His hands make a go-ahead gesture. ‘Ladies first.’

‘What happened to your sister?’ she says, and notes with satisfaction, and a small level of guilt, that she has surprised and hurt him. He was not expecting to talk about his sister.

‘She died,’ he says.

‘Explain.’

His face tightens, his eyes close briefly, but this is his game and he will play by the rules. ‘We were on a family holiday in Wales. Dad, Sophie and I booked a climbing day at an outdoor activity centre. Sophie and I were similar weights so we climbed together, Dad went with another bloke, but they were close by. We got to the top easily enough, it wasn’t a difficult climb, and then Sophie abseiled down first.’
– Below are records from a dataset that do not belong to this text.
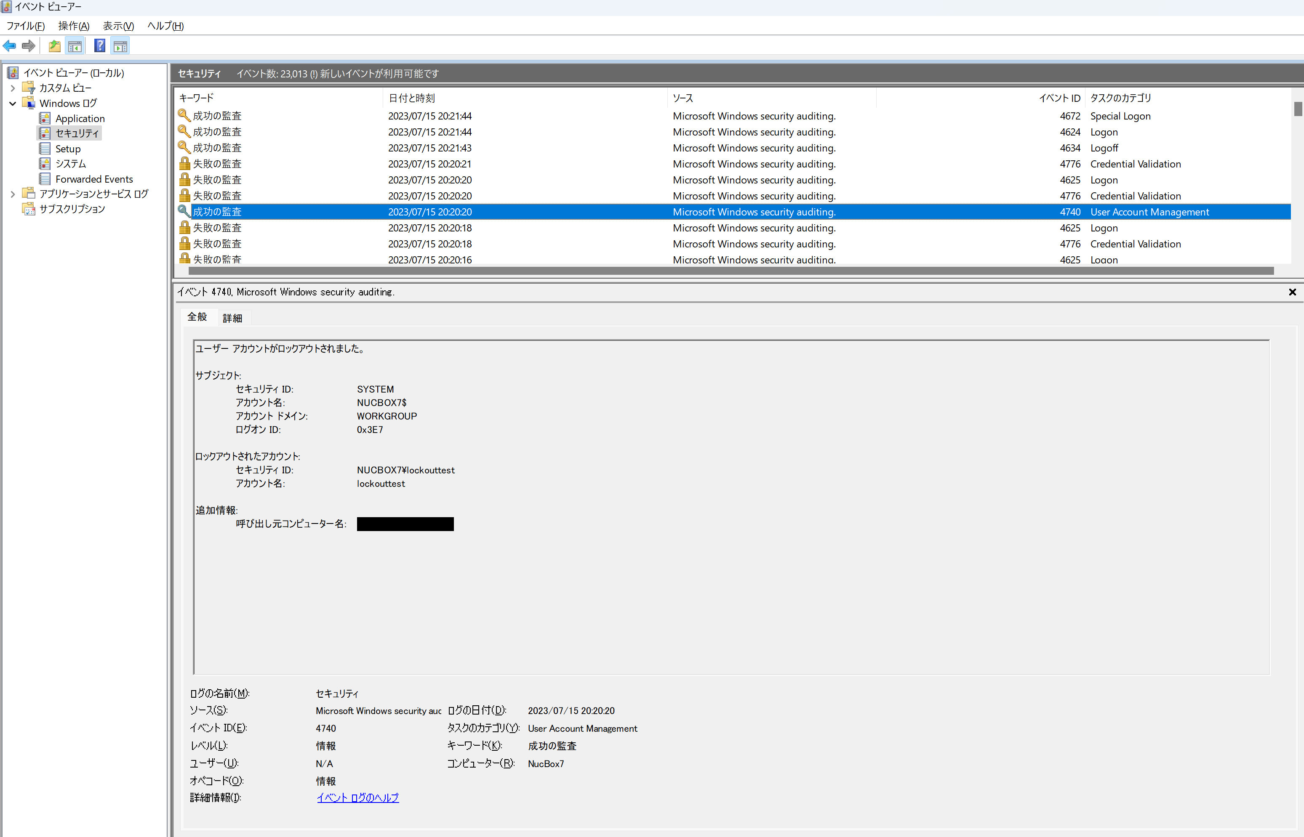Toggle the action pane icon
The height and width of the screenshot is (837, 1304).
coord(120,46)
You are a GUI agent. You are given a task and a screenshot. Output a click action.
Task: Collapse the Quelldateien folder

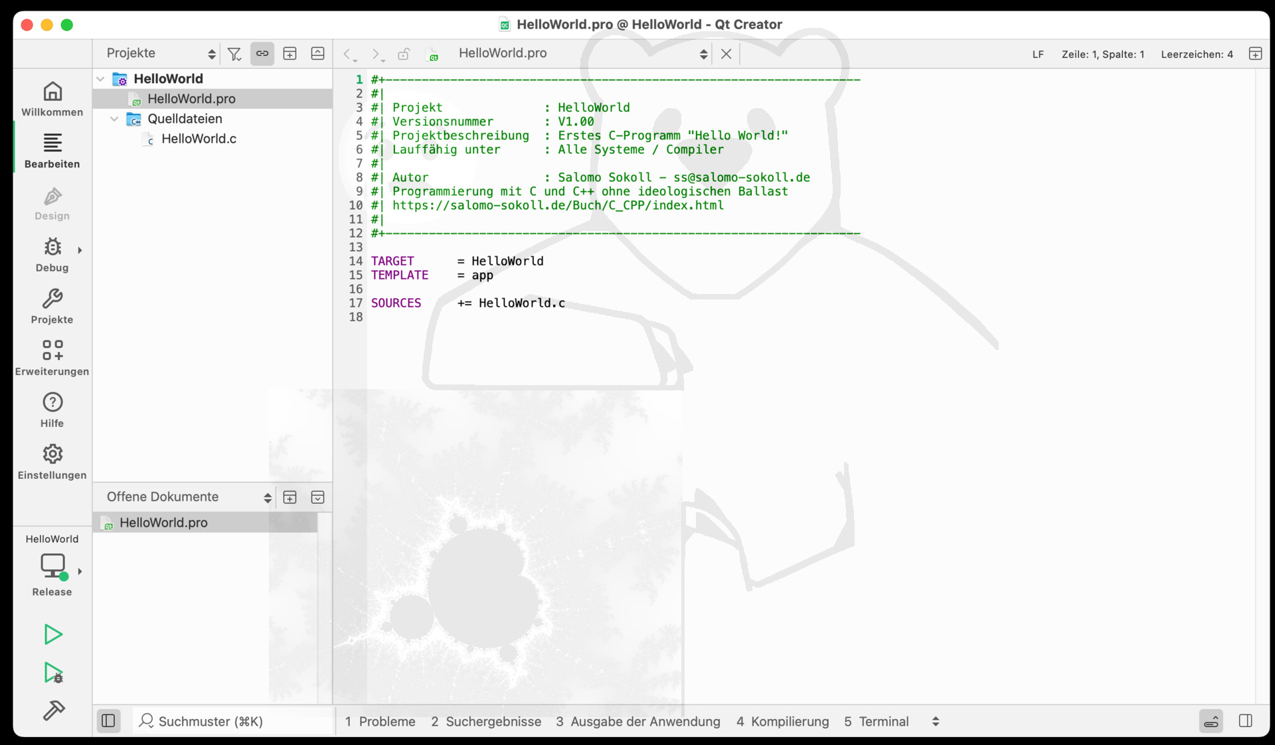(x=114, y=119)
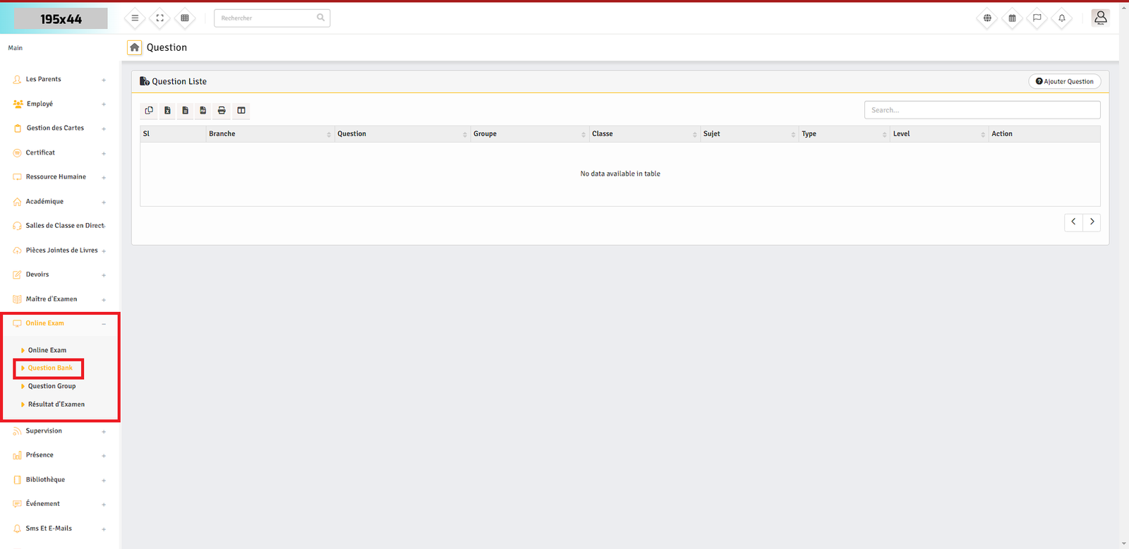Viewport: 1129px width, 549px height.
Task: Click the flag icon in header
Action: 1037,18
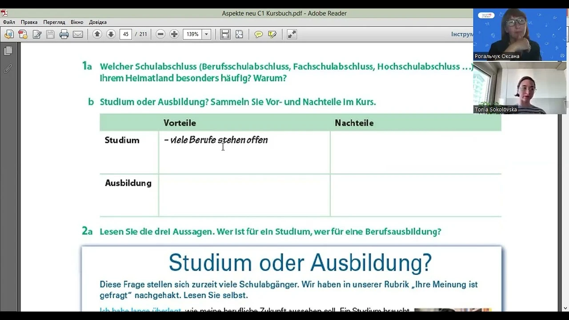Zoom out using the minus button
The width and height of the screenshot is (569, 320).
161,34
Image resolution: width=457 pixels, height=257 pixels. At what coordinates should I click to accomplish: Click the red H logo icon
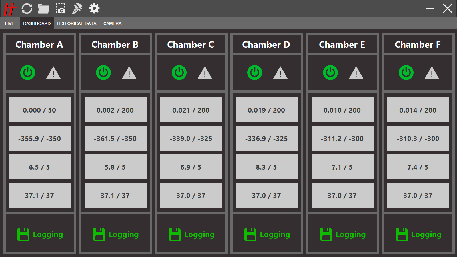pos(10,9)
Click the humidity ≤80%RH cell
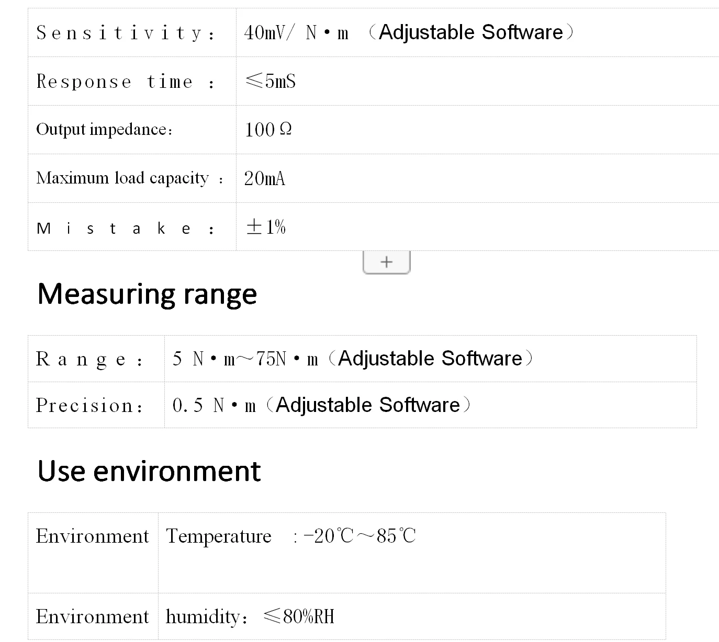Screen dimensions: 719x642 click(250, 617)
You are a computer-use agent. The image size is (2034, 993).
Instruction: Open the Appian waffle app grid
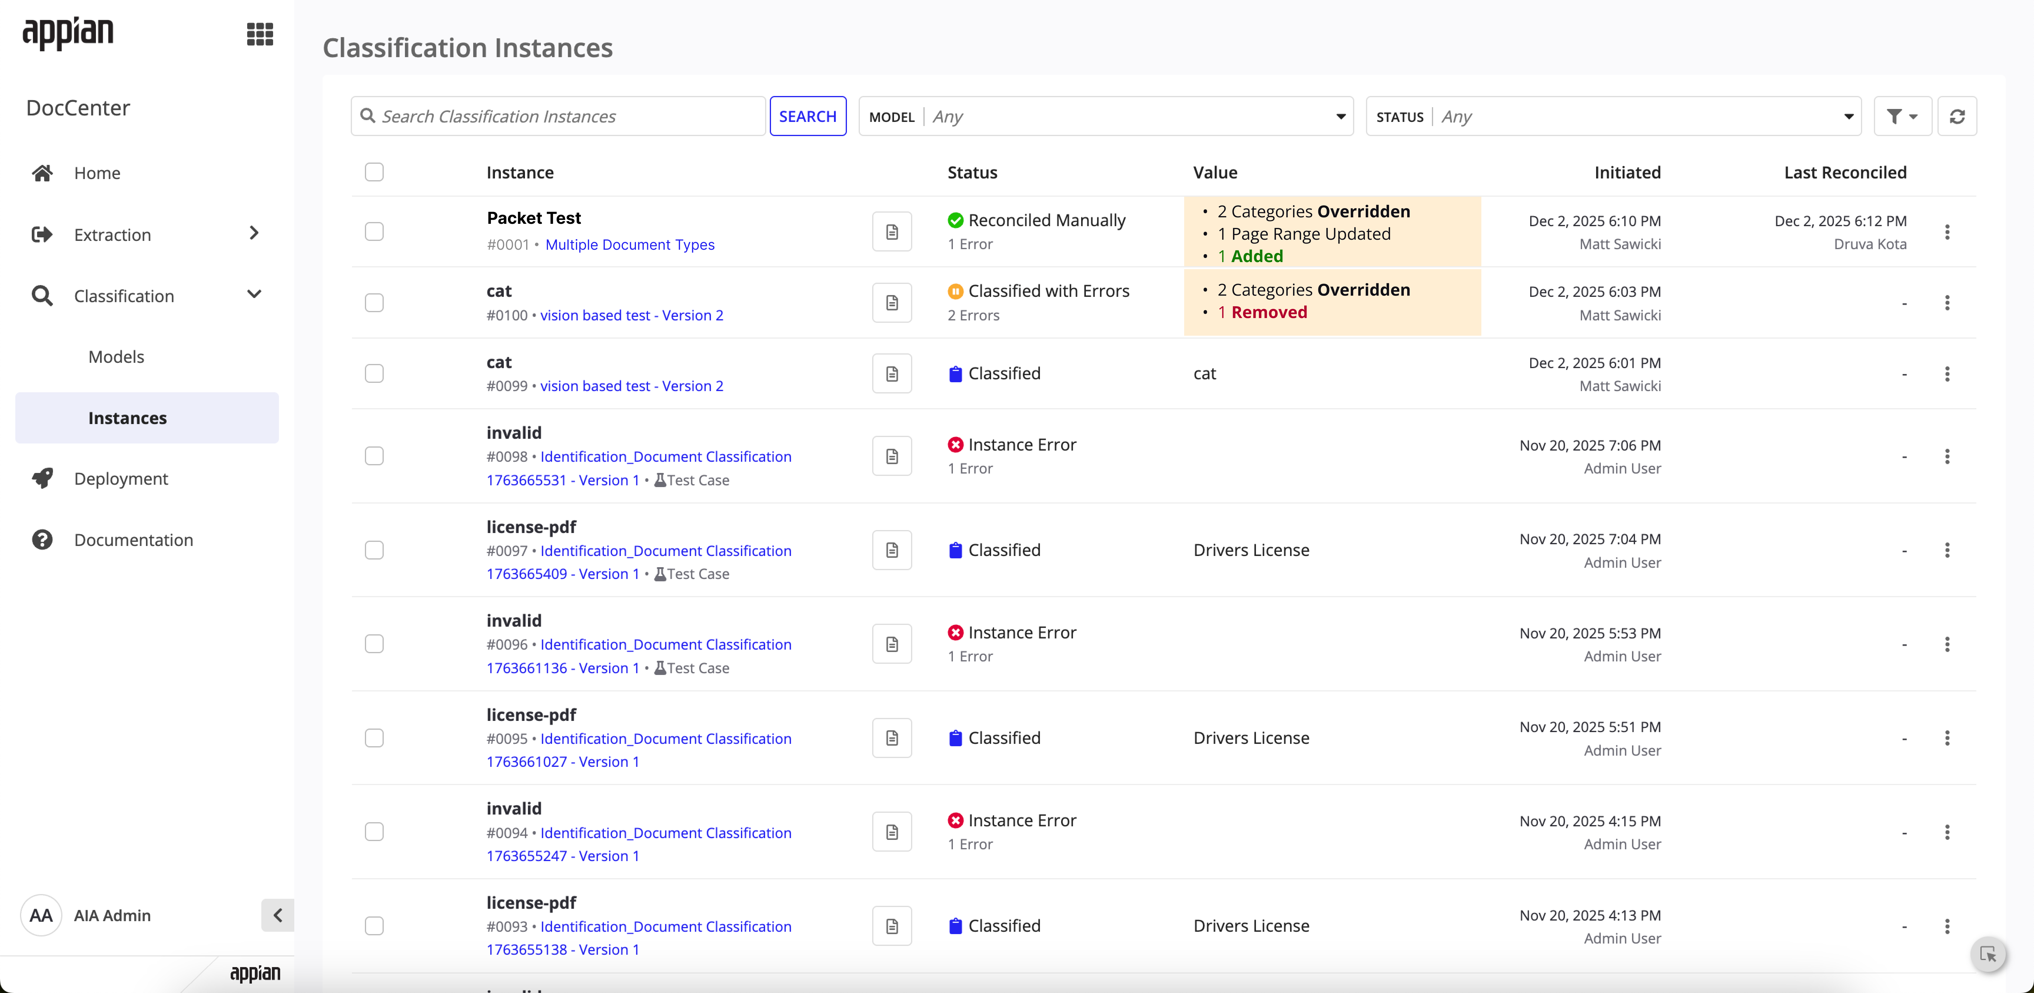coord(260,34)
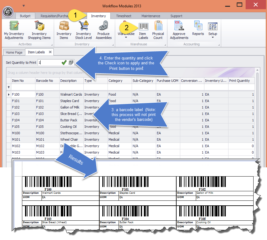Screen dimensions: 267x240
Task: Sort by the Category column header
Action: (x=115, y=81)
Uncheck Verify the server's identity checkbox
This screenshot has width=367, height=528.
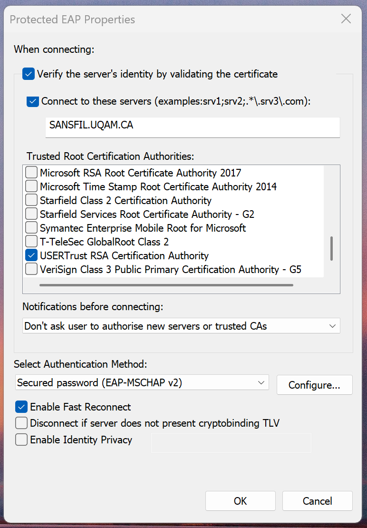pos(29,74)
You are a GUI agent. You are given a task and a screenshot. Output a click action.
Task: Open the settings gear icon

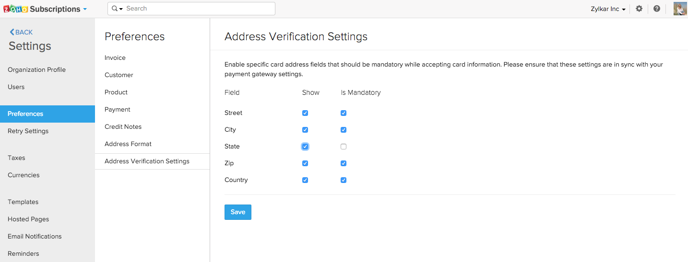pyautogui.click(x=639, y=9)
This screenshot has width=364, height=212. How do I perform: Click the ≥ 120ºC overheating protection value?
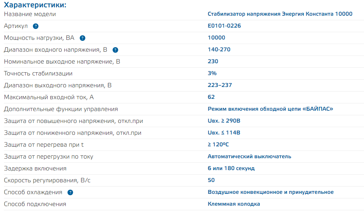tap(218, 145)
He stops, takes a breath, swallows. ‘There shouldn’t have been any problem at all. Except she’d picked up the wrong rope. An easy mistake, it was very similar to hers, but it was twenty feet shorter.’

Maggie has no real experience of climbing. ‘Meaning?’

‘Meaning it didn’t reach the bottom of the pitch. And there was no knot in it. She went spinning off the end. I was at the top, watching.’

The image he’s conjured is vivid and horrible, but it is too late to apologize. ‘Did she fall far?’

‘Less than fifteen feet but she landed badly. She broke her neck.’

‘I’m sorry. Your poor parents.’

‘They’ve lost both their children. Dad has just about given up and Mum is . . . well, you’ve seen how Mum is. She was very different when we were kids.’ He gives himself a shake. ‘My turn. What made you change your mind and come visit me?’

Hesitation is against the rules. Hesitation allows time for invention. ‘I came as soon as you asked me to,’ she says.